Cole should have left then, should have run before he could be tied to the scene. But he drew closer. He peeked at Bill’s face, at his empty, unseeing eyes. Hesitantly, he crouched down. Photographs, he realized, not papers, littered the floor. Actual hard copy photos of a little girl with pale blue eyes and black hair. Some with mom and dad, some alone. One tucked in a homemade picture frame—white-painted wood, with words running around the edges. Love you, for always and forever.

Among the photos lay a lone news article. Printed ten days ago, but the year above the byline dated it back three decades. Cole picked it up. It reported the death of a child, age two. Cause of death: hyperthermia. Left in her car seat to bake in one-hundred- and two-degree weather, for nine hours, after her father, William Offerman, forgot to drop her at daycare. A tragic failure of memory, the article said. No charges were brought. Not even when Mr. Offerman requested his own indictment. Instead, the feds ramped up his implant dampers and sent him home.

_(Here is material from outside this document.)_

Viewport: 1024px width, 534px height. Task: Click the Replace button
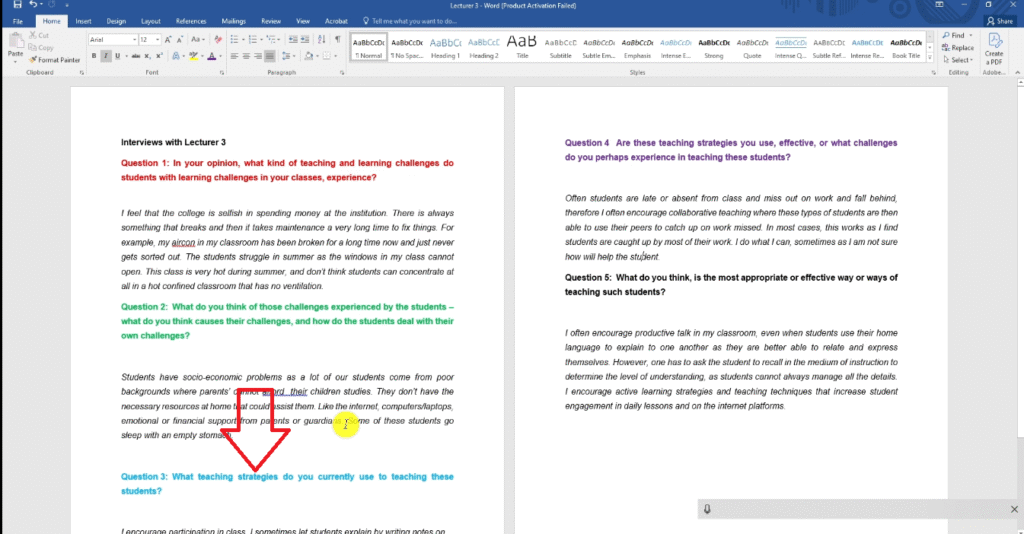pyautogui.click(x=958, y=48)
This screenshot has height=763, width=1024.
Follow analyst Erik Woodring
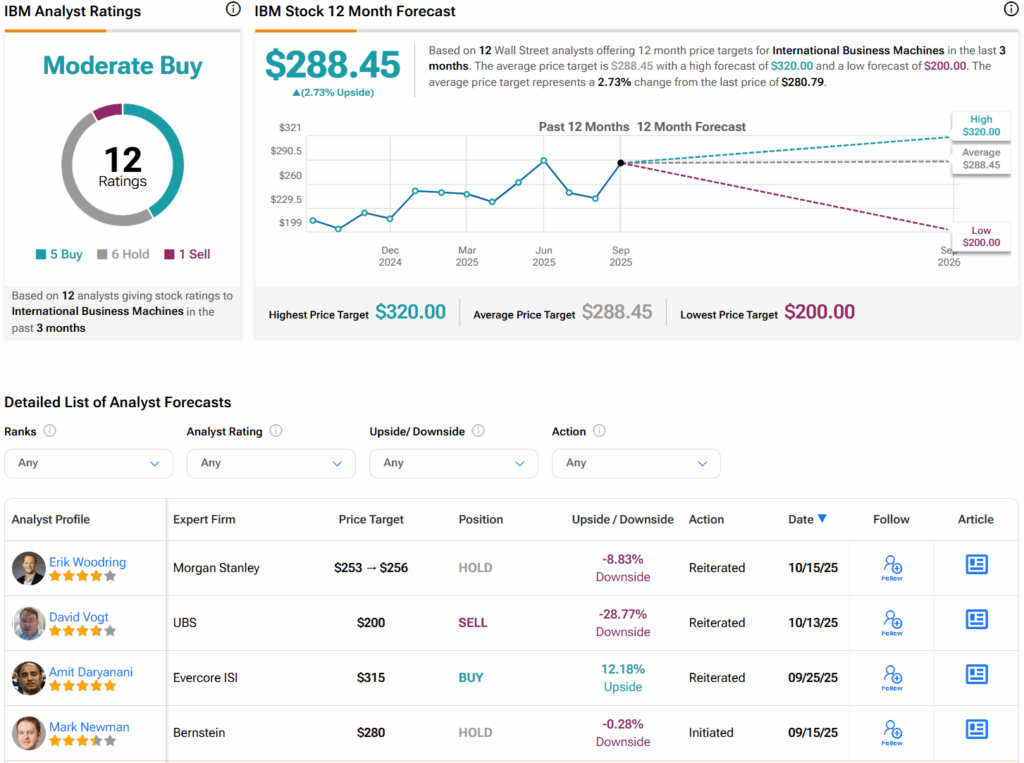(891, 567)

Cole dropped the article and stood. After a moment, he tapped his holo screen and queued a request for EMT services. He wavered before draping a blanket over Bill’s limp form, then turned to leave. He glanced at Bill one last time. That’s when it hit him—as he stared at that pathetic tableau, at Bill’s slack mouth and waxy skin and his arm outstretched toward the photos like if he could only reach a little further, he might grab her and scoop her up—his baby, his little girl: this was the most human thing there is. It was supposed to hurt.

Cole went outside and walked away, fast. Turned up his collar against the chill. The sky above was flawless, clear and blue. Nice weather for now, but rain would blow in soon. He could feel it in the air.